A marriage proposal spoken in office jargon

Overall reactions to the article

  • Many readers found it funny but “physically painful,” capturing corporate-speak a little too well.
  • Some thought it read more like high-level corporate/management jargon than everyday “office” talk.
  • A few felt it resembled satire from shows like Succession or “wooden language” from former communist regimes.
  • Several commenters said the piece confirmed why they don’t miss office life.

Office jargon vs. other types of jargon

  • Debate over whether jargon’s main purpose is precision and compression of complex ideas vs. social signaling and gatekeeping.
  • Some defend jargon as efficient shorthand within an in-group; others argue most business jargon obscures meaning and signals status.
  • Distinction drawn between technical jargon (“distributed cache,” “unsprung weight”) and business jargon (“ROI,” “learnings”), with the former seen as more justifiable.

Language change and linguistic pet peeves

  • Strong irritation at verbs-turned-nouns: “ask,” “solve,” “add,” “learnings,” “solves.”
  • Mirror irritation at nouns-turned-verbs: “surface,” “calendar,” “workshop,” “action,” “solution this.”
  • Complaints about euphemistic or inflated terms like “resources” for people, “performant,” “utilize” instead of “use.”
  • Some acknowledge this annoyance is partly about status games and resistance to language change, but still find office jargon uniquely grating.

Bleedover into personal and private life

  • Multiple people admit corporate or technical terms slip into personal contexts (“orthogonal,” “non-trivial,” “throughput,” “use case,” “ROI” in very non-office settings).
  • One commenter notes friends who speak in KPI/ROI language during D&D; others joke about “maximizing spellholder value” and agile relationships.
  • A real-life proposal line in office-speak is shared and described as both bold and cringeworthy.

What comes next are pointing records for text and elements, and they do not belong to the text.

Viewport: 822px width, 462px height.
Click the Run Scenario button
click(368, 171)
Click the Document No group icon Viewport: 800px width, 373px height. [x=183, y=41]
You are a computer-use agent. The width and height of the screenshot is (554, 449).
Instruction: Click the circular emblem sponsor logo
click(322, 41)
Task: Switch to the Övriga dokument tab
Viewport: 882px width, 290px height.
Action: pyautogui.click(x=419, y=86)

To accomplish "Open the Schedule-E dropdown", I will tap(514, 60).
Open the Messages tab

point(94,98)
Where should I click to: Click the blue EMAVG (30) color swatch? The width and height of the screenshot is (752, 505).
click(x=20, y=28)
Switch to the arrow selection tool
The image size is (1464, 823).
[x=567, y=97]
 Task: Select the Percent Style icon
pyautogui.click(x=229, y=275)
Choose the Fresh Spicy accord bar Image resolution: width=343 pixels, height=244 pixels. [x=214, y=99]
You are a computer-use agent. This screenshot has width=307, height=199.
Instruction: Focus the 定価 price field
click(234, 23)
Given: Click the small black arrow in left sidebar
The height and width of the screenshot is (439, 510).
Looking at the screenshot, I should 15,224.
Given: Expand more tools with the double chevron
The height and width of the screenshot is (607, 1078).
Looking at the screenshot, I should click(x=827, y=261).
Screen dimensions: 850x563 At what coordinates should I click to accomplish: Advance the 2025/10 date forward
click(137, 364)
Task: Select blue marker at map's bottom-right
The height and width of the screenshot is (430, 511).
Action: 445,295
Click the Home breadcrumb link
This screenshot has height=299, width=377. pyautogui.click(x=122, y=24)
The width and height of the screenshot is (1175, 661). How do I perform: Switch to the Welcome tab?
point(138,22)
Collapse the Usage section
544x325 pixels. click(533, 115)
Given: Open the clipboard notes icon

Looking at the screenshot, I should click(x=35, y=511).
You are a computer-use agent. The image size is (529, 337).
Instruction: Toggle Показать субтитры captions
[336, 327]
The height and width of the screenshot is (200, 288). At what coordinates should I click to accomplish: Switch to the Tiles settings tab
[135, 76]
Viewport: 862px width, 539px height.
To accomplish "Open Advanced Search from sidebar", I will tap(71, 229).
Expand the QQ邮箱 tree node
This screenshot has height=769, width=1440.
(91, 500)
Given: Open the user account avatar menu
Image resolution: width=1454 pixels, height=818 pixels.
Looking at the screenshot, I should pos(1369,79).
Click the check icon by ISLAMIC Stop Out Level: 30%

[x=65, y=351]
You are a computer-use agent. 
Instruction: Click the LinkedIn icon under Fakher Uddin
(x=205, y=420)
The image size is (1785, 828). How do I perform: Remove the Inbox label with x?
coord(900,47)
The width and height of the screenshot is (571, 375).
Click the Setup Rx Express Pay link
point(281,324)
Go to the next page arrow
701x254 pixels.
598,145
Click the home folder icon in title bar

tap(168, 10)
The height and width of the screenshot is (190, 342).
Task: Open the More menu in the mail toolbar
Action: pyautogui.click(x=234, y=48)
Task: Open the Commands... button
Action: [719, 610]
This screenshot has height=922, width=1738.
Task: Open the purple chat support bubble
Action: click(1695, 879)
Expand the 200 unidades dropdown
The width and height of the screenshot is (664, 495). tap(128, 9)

Cross-cultural and definitional quirks

  • Discussion of contronyms like “table” (US vs UK meanings) and differing uses of “low-hanging fruit.”
  • Non-native speakers note that business jargon is especially hard to parse.
  • The article’s closing line about having a “three-thirty” is flagged by some as unclear in intent.

Related media and riffs

  • Numerous links to similar corporate-jargon parodies (songs, stand-up, New Yorker pieces, TV clips, Krazam sketches).
  • One commenter writes an additional proposal parody using software-engineering jargon instead of corporate-speak.